#### [Required work]
1) List each post heading in the forum thread in order, giving the poster's name and the date shown for each.
2) Retype the portion of the forum thread starting with "Ordered vit e" and going on through "FfionWinnie (10 June 2016)".

#### [Passage]
If this doesn't work you'll need to work the map yourself, it will show the selenium levels over England and Wales. Useless to me but should help you to a degree.

Doesn't work but does take you to the map. If you press the bottom left button then the back button actually on the map you get the option of selenium eventually if you press the right buttons.


----------



## Tiarella (9 June 2016)

Thanks FW will have a look at map tomorrow as not working on iPhone.

Really stupid question but what's 5000iu in ml...my plan was to use medicine pots to measure the supps


----------



## FfionWinnie (9 June 2016)

5mls. I already said that at least once 

I use a dentinox syringe. I made the hole bigger. It's easy in the summer with any old syringe but in the winter if it's cold you need a bigger bore.


----------



## Tiarella (9 June 2016)

FfionWinnie said:



			5mls. I already said that at least once 

I use a dentinox syringe. I made the hole bigger. It's easy in the summer with any old syringe but in the winter if it's cold you need a bigger bore.
		
Click to expand...

It's hard to take it all in! I've learnt a whole new part of the horsey world today haha! 

5ml?! That's a tiny amount! Don't feel so bad now spending £89 on vit e


----------



## FfionWinnie (9 June 2016)

Tiarella said:



			It's hard to take it all in! I've learnt a whole new part of the horsey world today haha! 

5ml?! That's a tiny amount! Don't feel so bad now spending £89 on vit e 

Click to expand...

Yes it will last you nearly 6 months at that dose. I might feed more to start with tho. If you do any blood tests get the e level checked too.


----------



## Tiarella (10 June 2016)

See what you mean about the coolstance copra....he sniffed it, pulled a face and walked off. Left it in paddock in the hope having no grass he will be tempted by it eventually! 

Ordered vit e oil and alcar, but not magnesium yet. Is it worth a try without mag or is it a vital supp (I know you don't feed it FW)


----------



## FfionWinnie (10 June 2016)

Daisy only eats copra if there are alfalfa pellets in it too.  Hard to say re the mag. You might want to get him used to eating things one at a time if he's going to be fussy. The vit e is the most important for muscle health but mag ox does also play a part.  Alcar is utterly disgusting as well but strangely a lot of horses don't seem to mind it.

Personally I would want to try it all, over the last 16 months I've tried stuff, cut stuff out, tried other stuff and now I feel I am at a point where the horse is completely normal. She has absolutely no symptoms and leads a completely normal life (minus grass). The problem with PSSM is you don't know how many symptoms they have til you get them the best they can be. Some horses are always affected to a degree, I am lucky that Daisy can be managed well and be completely normal.  I'm also lucky I can keep her at home in optimum conditions and have enough flexibility in life to provide her with the right exercise etc etc. Not everyone can provide that nor would want to. 

Even things like walking more slowly on the way out than the way home.  You would put that down to the horse being keen to return home. Well since I've got her perfectly managed, she is no different on the way out. I always knew it was down to PSSM but I thought that was an acceptable symptom and I didn't know I could get rid of it until I did!


----------



## Tiarella (10 June 2016)

Good idea, I will try vit e and alcar first and see if he will eat it with copra.

#### [Data supplied]

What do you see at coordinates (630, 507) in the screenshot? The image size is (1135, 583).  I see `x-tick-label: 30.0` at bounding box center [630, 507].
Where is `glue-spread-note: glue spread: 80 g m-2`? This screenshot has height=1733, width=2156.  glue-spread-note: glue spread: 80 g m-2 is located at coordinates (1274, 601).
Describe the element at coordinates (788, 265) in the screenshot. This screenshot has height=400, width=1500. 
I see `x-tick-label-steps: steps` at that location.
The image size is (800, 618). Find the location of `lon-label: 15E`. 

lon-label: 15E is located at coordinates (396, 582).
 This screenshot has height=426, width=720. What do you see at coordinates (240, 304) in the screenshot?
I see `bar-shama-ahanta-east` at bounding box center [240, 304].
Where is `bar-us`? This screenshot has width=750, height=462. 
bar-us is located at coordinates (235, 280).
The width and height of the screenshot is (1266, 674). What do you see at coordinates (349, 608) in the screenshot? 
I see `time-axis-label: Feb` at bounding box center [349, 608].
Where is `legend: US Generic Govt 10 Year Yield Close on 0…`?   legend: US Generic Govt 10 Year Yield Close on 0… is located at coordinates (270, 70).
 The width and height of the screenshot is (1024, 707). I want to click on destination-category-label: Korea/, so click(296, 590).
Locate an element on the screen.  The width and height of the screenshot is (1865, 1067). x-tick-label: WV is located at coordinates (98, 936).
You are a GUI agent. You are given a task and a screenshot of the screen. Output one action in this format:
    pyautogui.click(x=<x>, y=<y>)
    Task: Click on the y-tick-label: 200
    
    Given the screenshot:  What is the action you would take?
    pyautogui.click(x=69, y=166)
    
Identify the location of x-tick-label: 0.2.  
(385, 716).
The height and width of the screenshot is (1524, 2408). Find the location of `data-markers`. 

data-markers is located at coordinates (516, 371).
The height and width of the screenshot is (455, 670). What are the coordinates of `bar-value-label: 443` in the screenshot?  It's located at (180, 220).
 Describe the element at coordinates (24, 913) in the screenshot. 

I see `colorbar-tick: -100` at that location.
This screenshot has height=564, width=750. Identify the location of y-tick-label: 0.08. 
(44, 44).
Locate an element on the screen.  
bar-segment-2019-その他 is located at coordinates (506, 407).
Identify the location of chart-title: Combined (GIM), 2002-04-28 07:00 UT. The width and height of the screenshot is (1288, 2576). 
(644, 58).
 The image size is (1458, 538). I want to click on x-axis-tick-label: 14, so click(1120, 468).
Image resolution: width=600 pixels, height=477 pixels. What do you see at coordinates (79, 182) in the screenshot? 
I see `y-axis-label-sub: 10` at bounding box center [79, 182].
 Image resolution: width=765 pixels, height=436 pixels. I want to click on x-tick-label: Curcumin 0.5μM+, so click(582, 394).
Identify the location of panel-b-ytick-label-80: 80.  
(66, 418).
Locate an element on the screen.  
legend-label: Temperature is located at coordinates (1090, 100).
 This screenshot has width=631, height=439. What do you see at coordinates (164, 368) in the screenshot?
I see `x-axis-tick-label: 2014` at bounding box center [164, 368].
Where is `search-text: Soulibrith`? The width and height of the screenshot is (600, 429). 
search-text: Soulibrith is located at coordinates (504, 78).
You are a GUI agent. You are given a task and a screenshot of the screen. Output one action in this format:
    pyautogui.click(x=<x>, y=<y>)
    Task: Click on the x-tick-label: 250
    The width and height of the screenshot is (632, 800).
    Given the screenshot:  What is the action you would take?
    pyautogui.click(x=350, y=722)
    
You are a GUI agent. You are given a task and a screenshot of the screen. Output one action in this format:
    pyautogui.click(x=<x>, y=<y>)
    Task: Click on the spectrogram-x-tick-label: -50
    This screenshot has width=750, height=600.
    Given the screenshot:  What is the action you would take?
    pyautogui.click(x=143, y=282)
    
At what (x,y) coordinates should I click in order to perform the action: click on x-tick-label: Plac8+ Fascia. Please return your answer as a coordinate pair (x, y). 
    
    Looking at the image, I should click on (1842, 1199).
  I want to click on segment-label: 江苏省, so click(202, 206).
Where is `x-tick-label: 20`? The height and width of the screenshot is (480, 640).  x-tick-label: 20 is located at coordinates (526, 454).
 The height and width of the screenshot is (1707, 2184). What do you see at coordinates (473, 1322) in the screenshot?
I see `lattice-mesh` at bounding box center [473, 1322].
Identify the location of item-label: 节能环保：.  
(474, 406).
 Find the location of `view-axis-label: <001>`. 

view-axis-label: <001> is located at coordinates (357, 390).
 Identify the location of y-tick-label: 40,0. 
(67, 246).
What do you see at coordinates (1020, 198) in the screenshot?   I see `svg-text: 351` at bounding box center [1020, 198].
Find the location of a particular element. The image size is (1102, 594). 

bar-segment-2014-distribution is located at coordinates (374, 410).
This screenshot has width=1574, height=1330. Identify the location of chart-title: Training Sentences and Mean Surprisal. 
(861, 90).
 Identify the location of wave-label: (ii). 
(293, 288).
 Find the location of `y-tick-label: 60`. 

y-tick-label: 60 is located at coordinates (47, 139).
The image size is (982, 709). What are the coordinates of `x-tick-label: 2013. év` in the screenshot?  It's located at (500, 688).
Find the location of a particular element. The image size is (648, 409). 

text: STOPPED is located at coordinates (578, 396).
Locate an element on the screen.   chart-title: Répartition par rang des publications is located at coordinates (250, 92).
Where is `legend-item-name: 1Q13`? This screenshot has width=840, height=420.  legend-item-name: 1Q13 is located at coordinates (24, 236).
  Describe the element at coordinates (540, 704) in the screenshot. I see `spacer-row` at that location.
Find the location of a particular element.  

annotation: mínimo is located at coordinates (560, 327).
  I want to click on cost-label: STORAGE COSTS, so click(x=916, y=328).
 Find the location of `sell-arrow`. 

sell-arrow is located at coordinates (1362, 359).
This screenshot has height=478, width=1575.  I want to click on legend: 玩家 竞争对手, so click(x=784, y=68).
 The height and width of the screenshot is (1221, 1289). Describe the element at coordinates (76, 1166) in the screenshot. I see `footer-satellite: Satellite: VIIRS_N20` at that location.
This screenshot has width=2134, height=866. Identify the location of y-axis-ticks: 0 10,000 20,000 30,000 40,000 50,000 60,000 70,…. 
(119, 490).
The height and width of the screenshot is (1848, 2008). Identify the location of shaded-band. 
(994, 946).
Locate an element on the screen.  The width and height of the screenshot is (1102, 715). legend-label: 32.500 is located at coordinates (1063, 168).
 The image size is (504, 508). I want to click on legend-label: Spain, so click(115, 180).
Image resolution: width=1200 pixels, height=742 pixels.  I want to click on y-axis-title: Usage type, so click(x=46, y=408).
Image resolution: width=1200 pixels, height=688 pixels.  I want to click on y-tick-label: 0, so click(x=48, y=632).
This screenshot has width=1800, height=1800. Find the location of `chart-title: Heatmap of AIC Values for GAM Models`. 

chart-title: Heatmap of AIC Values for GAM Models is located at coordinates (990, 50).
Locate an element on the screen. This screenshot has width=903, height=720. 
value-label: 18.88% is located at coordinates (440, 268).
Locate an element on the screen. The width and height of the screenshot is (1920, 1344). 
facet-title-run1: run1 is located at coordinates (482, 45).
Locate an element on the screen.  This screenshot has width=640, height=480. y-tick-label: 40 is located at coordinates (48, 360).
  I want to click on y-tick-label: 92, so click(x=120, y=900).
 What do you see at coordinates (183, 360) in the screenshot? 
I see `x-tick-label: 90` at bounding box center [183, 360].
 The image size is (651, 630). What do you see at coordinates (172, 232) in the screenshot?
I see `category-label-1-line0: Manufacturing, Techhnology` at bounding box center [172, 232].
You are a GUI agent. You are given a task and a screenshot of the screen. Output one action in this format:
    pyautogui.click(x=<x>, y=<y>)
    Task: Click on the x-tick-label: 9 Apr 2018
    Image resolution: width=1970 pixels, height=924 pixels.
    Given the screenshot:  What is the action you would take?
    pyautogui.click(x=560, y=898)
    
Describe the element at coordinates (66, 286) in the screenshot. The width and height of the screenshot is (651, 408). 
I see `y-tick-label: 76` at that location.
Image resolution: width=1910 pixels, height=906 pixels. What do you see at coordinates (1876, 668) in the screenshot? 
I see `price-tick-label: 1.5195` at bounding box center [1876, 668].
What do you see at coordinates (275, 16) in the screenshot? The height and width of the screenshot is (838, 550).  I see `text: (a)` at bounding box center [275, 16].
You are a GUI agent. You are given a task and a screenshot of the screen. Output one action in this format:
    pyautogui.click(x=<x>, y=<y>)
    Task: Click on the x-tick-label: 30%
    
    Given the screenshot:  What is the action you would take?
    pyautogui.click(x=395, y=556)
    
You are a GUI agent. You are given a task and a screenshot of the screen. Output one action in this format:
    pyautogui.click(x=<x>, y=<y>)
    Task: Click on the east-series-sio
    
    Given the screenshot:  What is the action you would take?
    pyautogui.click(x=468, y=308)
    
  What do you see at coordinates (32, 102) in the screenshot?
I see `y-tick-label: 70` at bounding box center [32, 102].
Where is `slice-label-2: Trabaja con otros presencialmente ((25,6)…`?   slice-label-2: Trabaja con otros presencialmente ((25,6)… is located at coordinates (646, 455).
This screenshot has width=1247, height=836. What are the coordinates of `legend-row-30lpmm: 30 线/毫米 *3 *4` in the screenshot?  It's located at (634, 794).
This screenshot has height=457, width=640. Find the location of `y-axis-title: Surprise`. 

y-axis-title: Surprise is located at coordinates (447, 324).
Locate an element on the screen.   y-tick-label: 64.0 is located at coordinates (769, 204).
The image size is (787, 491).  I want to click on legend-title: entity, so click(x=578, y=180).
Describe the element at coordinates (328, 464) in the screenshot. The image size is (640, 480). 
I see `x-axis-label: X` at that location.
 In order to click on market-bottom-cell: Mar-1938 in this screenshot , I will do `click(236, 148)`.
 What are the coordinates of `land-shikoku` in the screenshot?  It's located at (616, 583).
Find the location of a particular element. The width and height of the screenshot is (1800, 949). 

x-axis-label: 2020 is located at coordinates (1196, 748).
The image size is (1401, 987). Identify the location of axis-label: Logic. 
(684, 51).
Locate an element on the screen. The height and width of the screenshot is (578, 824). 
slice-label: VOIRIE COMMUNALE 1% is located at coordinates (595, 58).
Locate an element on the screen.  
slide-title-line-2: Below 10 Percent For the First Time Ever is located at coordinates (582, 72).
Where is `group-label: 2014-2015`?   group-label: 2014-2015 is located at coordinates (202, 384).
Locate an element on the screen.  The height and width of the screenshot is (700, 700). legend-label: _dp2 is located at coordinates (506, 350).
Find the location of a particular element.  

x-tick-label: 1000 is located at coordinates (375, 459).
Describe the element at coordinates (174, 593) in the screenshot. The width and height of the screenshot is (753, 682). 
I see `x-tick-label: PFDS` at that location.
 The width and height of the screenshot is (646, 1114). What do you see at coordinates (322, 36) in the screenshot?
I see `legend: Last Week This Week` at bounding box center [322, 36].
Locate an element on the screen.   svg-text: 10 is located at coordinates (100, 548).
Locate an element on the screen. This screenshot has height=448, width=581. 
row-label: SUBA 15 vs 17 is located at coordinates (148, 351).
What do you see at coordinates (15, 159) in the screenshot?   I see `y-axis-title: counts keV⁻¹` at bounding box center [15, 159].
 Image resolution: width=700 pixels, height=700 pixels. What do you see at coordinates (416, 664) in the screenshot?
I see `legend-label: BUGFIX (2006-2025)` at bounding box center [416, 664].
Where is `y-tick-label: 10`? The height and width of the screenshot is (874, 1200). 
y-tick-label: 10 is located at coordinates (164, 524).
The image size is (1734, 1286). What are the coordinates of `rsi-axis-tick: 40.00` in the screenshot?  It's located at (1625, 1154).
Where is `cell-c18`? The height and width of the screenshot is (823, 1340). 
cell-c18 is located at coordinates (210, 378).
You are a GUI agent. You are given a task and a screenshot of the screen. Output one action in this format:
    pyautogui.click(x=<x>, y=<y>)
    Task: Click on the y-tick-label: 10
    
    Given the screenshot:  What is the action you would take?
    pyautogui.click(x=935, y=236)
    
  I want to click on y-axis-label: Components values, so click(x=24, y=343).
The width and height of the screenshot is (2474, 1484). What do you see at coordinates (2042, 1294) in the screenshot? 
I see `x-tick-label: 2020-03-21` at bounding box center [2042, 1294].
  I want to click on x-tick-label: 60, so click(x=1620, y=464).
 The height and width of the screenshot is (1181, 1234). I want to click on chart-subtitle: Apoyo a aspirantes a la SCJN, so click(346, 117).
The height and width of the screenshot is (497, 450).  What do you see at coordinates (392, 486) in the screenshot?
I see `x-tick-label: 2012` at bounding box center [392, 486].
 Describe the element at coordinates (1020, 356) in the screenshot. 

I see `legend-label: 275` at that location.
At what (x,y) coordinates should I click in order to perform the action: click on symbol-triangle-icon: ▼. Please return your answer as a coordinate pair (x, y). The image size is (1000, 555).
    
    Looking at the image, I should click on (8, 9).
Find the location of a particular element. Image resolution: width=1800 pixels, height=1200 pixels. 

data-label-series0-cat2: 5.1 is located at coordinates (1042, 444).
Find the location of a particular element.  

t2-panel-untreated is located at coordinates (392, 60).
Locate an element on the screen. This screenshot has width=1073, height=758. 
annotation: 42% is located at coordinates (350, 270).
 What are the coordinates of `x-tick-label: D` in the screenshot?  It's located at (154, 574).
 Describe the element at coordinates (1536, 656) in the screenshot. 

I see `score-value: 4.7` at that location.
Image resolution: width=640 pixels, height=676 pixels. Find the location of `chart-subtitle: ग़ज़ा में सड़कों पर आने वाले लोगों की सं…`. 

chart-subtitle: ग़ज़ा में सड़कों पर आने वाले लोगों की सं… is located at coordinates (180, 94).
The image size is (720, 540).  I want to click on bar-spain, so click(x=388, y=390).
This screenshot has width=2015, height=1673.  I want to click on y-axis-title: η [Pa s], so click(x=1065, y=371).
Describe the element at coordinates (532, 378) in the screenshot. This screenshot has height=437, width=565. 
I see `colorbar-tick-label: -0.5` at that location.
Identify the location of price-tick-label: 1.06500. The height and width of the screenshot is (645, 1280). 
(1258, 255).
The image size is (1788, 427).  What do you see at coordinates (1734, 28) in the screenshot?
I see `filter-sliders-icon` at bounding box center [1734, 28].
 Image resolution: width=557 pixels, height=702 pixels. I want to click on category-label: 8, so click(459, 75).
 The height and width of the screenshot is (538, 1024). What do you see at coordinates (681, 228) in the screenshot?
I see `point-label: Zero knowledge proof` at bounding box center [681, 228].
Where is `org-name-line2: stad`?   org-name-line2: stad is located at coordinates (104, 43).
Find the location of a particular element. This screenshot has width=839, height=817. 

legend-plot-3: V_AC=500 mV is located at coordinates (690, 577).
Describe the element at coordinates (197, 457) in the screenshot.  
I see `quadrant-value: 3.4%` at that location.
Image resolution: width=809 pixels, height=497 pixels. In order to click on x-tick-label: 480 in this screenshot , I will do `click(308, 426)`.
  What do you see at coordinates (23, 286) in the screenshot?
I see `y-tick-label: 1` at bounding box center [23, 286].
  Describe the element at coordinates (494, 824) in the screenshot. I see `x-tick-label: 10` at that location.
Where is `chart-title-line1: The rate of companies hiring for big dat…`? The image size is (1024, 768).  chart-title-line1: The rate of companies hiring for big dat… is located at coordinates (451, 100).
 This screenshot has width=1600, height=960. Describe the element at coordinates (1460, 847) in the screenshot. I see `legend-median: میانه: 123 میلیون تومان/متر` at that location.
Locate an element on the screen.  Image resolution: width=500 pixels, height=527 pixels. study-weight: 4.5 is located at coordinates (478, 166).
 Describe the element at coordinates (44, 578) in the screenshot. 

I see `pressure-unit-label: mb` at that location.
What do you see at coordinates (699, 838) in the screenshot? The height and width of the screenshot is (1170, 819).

#### [Results for each task]
1)
1. Tiarella (9 June 2016)
2. FfionWinnie (9 June 2016)
3. Tiarella (9 June 2016)
4. FfionWinnie (9 June 2016)
5. Tiarella (10 June 2016)
6. FfionWinnie (10 June 2016)
7. Tiarella (10 June 2016)

2)
Ordered vit e oil and alcar, but not magnesium yet. Is it worth a try without mag or is it a vital supp (I know you don't feed it FW)


----------



## FfionWinnie (10 June 2016)